→ Task goal: When you repeat the entries below, please keep them exact and leave out the pictures.

Stored records
________________
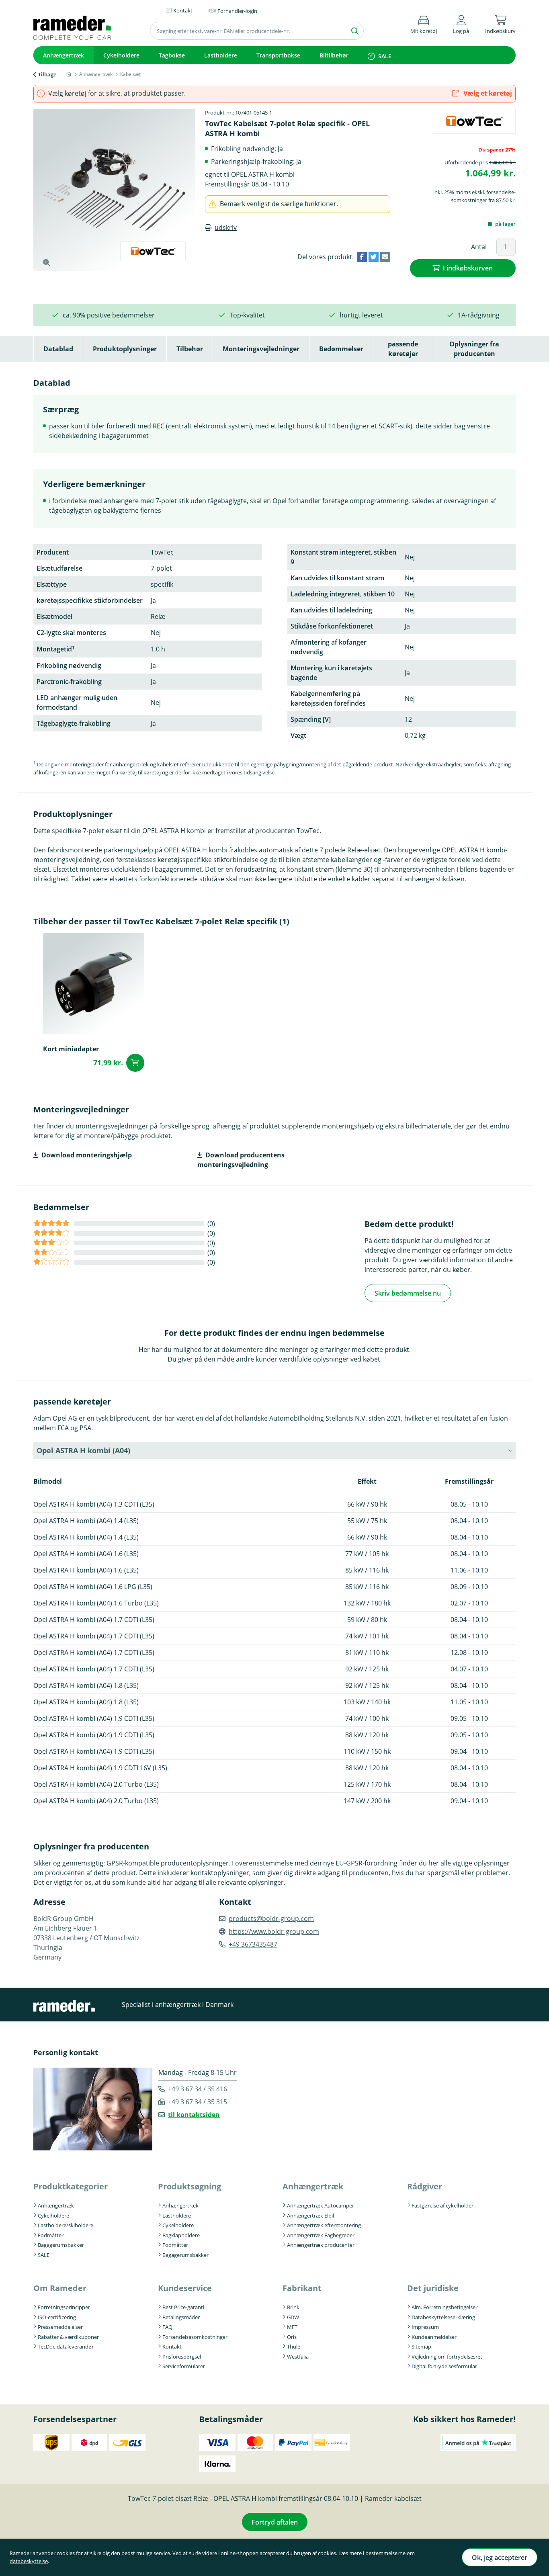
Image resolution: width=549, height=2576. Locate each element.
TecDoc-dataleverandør (66, 2346)
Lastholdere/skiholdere (65, 2225)
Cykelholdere (121, 55)
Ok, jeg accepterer (499, 2557)
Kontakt (172, 2346)
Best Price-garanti (183, 2307)
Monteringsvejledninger (261, 348)
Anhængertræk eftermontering (324, 2225)
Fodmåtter (51, 2235)
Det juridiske (433, 2288)
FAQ (167, 2326)
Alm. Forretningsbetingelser (444, 2307)
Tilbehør (189, 348)
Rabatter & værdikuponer (68, 2337)
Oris (292, 2337)
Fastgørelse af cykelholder (442, 2205)
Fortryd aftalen (275, 2522)
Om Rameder (59, 2288)
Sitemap (421, 2346)
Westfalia (298, 2356)
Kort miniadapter (71, 1048)
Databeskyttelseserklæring (443, 2317)
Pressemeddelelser (60, 2326)
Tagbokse (172, 55)
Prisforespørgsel (181, 2356)
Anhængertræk (63, 55)
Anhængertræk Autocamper (320, 2205)
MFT (292, 2326)
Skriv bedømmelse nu (408, 1293)
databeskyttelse (29, 2561)
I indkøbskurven (468, 268)
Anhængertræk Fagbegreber (320, 2235)
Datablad (58, 348)
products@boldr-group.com (271, 1918)
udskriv (226, 227)
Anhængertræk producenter (320, 2244)
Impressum (425, 2326)
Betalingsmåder (181, 2317)
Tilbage (47, 74)
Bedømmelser (341, 348)
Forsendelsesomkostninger (194, 2337)
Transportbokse (278, 55)
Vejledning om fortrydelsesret (447, 2356)
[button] (461, 23)
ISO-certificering (57, 2317)
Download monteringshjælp (86, 1155)
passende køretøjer (403, 349)
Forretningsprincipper (64, 2307)
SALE (384, 56)
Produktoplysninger (125, 348)
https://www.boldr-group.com (274, 1931)
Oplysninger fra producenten (474, 349)
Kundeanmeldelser (434, 2337)
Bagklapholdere (181, 2235)
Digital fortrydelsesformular (444, 2366)
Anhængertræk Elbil (310, 2215)
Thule (293, 2346)
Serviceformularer (183, 2366)
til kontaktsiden (194, 2114)
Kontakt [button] (183, 10)
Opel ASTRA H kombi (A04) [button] (83, 1450)
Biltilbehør (334, 55)
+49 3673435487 (253, 1944)
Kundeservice (185, 2288)
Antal (479, 246)
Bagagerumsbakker (61, 2244)
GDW (293, 2317)
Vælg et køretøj (487, 93)
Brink (293, 2307)
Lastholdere (220, 55)
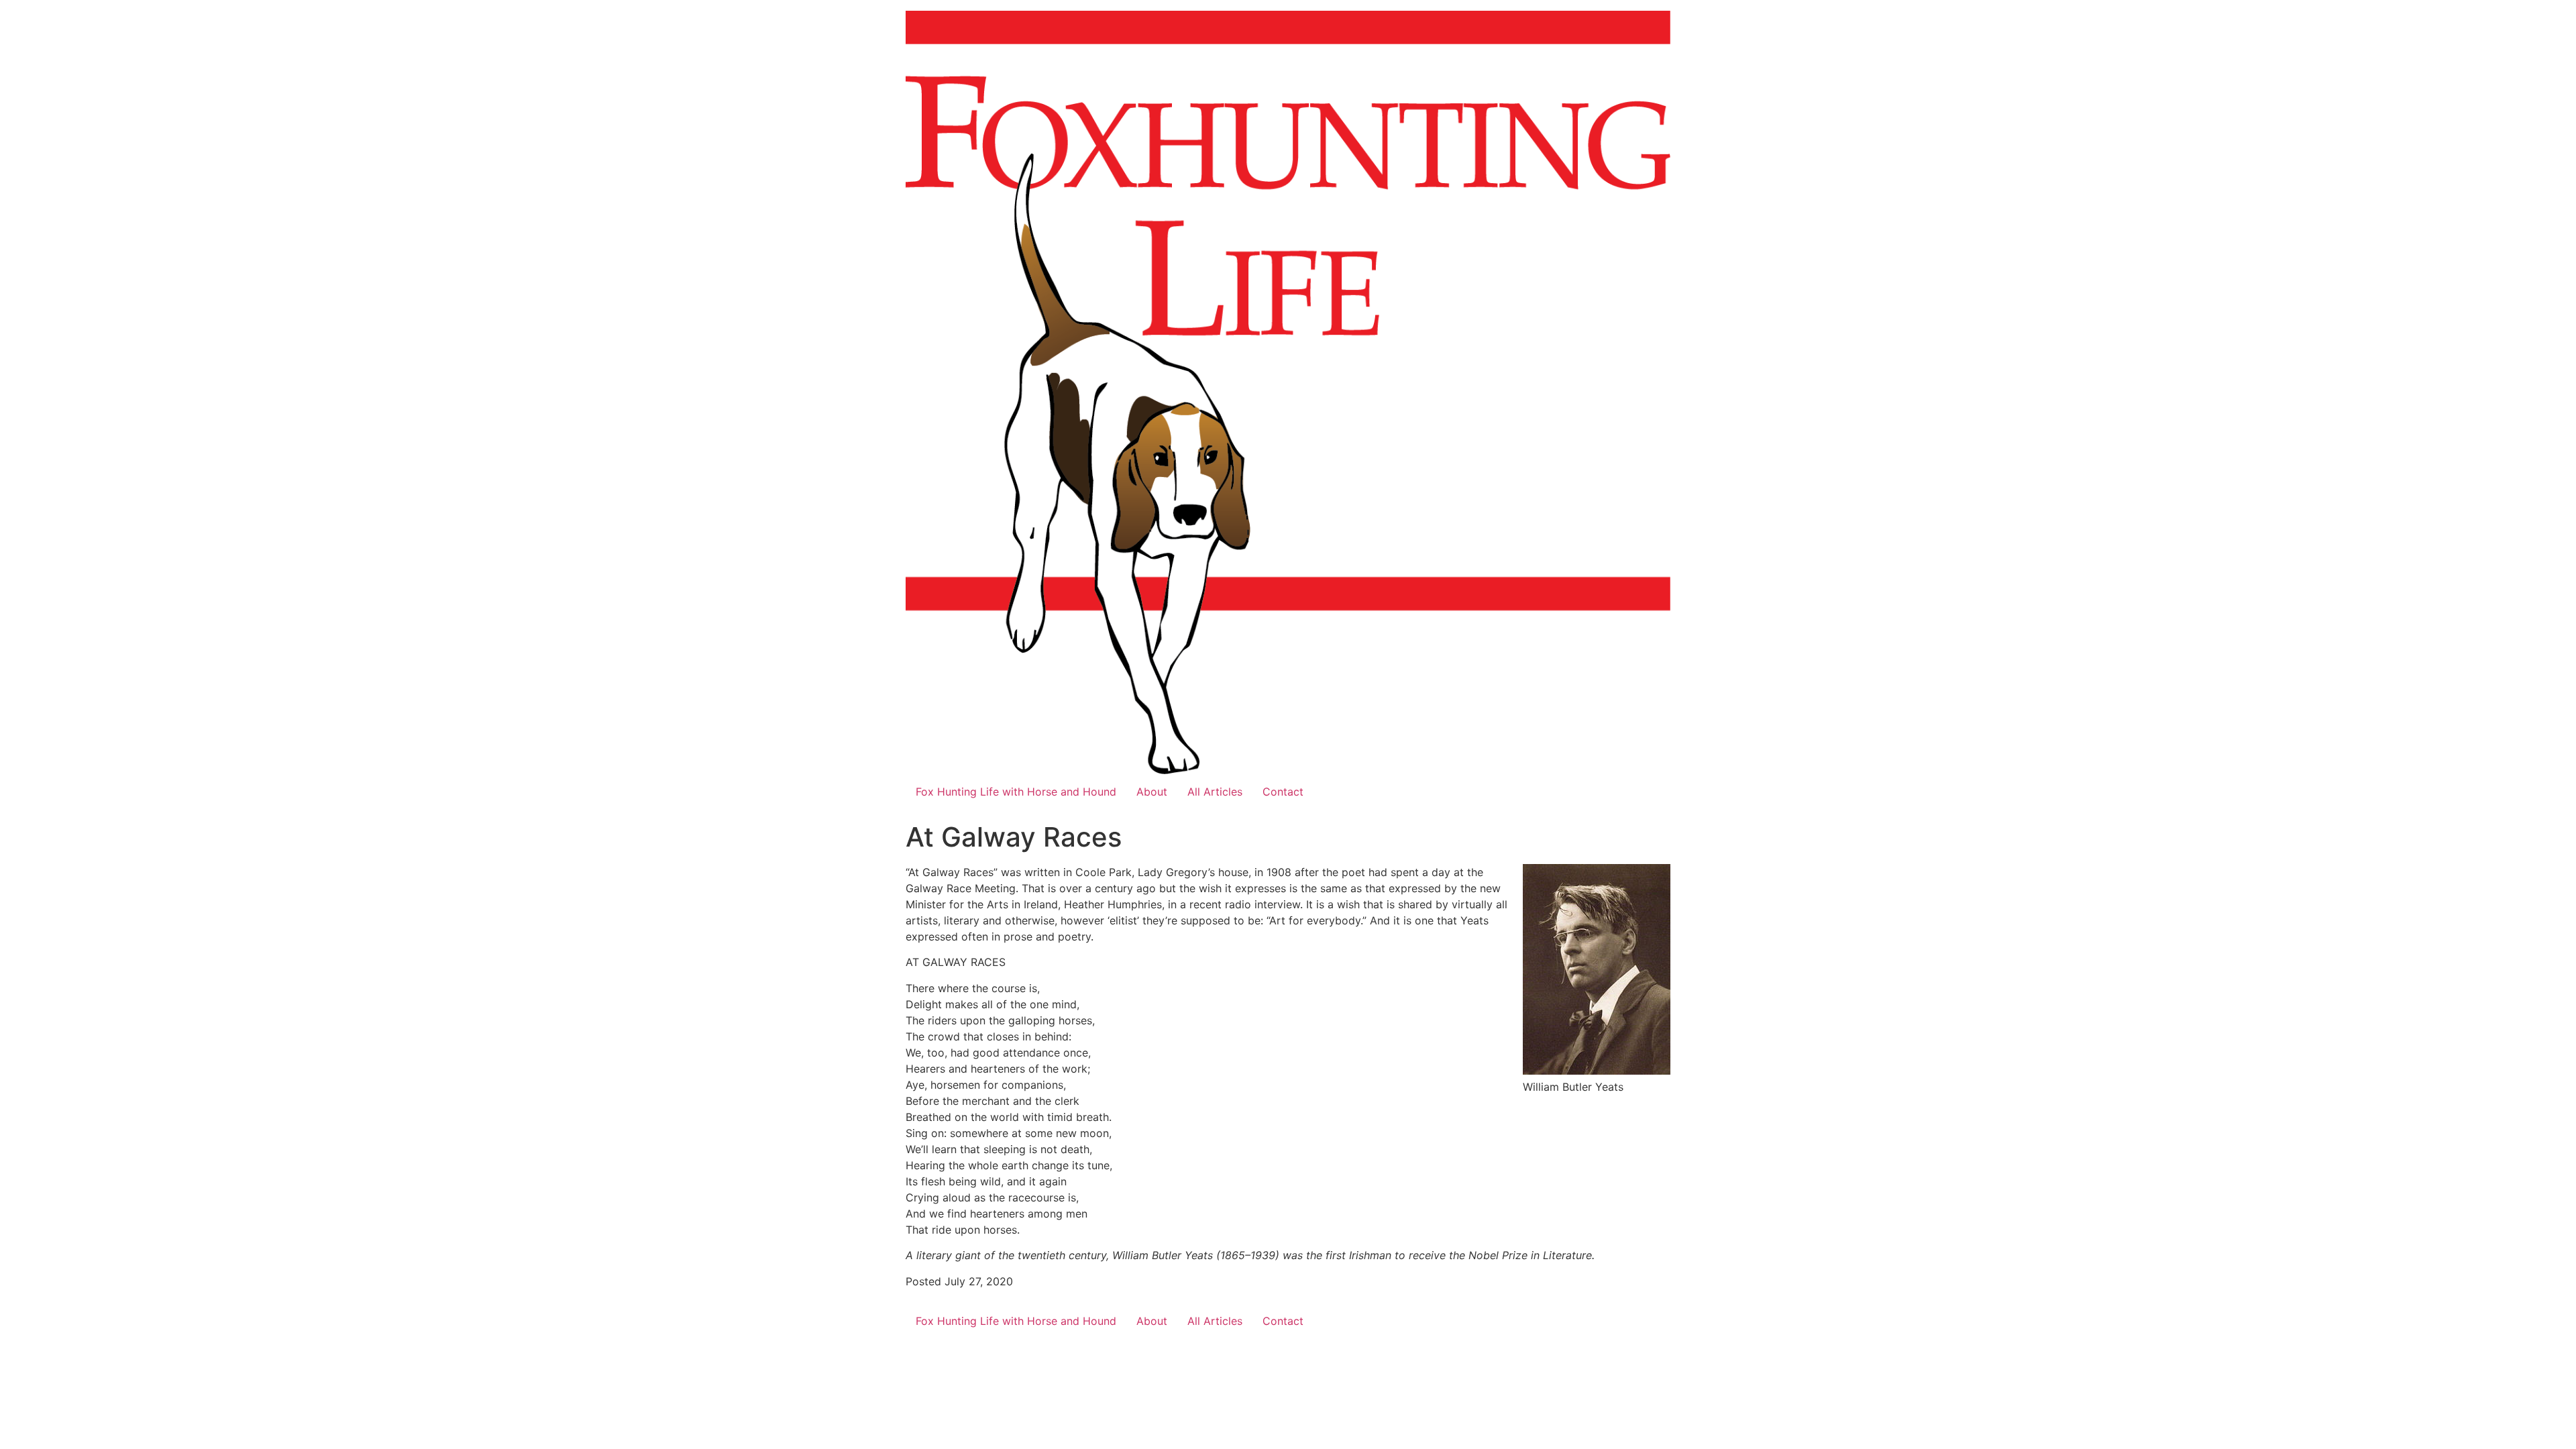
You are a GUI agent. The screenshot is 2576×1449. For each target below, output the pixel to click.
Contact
________________
→ Output of the task:
Image resolution: width=549, height=2576. Locate each element.
TecDoc-dataleverandør (66, 2346)
Lastholdere/skiholdere (65, 2225)
Cykelholdere (121, 55)
Ok, jeg accepterer (499, 2557)
Kontakt (172, 2346)
Best Price-garanti (183, 2307)
Monteringsvejledninger (261, 348)
Anhængertræk eftermontering (324, 2225)
Fodmåtter (51, 2235)
Det juridiske (433, 2288)
FAQ (167, 2326)
Alm. Forretningsbetingelser (444, 2307)
Tilbehør (189, 348)
Rabatter & værdikuponer (68, 2337)
Oris (292, 2337)
Fastgørelse af cykelholder (442, 2205)
Fortryd aftalen (275, 2522)
Om Rameder (59, 2288)
Sitemap (421, 2346)
Westfalia (298, 2356)
Kort miniadapter (71, 1048)
Databeskyttelseserklæring (443, 2317)
Pressemeddelelser (60, 2326)
Tagbokse (172, 55)
Prisforespørgsel (181, 2356)
Anhængertræk (63, 55)
Anhængertræk Autocamper (320, 2205)
MFT (292, 2326)
Skriv bedømmelse nu (408, 1293)
databeskyttelse (29, 2561)
I indkøbskurven (468, 268)
Anhængertræk Fagbegreber (320, 2235)
Datablad (58, 348)
products@boldr-group.com (271, 1918)
udskriv (226, 227)
Anhængertræk producenter (320, 2244)
Impressum (425, 2326)
Betalingsmåder (181, 2317)
Tilbage (47, 74)
Bedømmelser (341, 348)
Forsendelsesomkostninger (194, 2337)
Transportbokse (278, 55)
Vejledning om fortrydelsesret (447, 2356)
[button] (461, 23)
ISO-certificering (57, 2317)
Download monteringshjælp (86, 1155)
passende køretøjer (403, 349)
Forretningsprincipper (64, 2307)
SALE (384, 56)
Produktoplysninger (125, 348)
https://www.boldr-group.com (274, 1931)
Oplysninger fra producenten (474, 349)
Kundeanmeldelser (434, 2337)
Bagklapholdere (181, 2235)
Digital fortrydelsesformular (444, 2366)
Anhængertræk Elbil (310, 2215)
Thule (293, 2346)
Serviceformularer (183, 2366)
til kontaktsiden (194, 2114)
Kontakt [button] (183, 10)
Opel ASTRA H kombi (A04) [button] (83, 1450)
Biltilbehør (334, 55)
+49 3673435487 (253, 1944)
Kundeservice (185, 2288)
Antal (479, 246)
Bagagerumsbakker (61, 2244)
GDW (293, 2317)
Vælg et køretøj (487, 93)
Brink (293, 2307)
Lastholdere (220, 55)
You are a GUI agent. The screenshot is 2576×1449. For each target below, output the pixel to click.
Contact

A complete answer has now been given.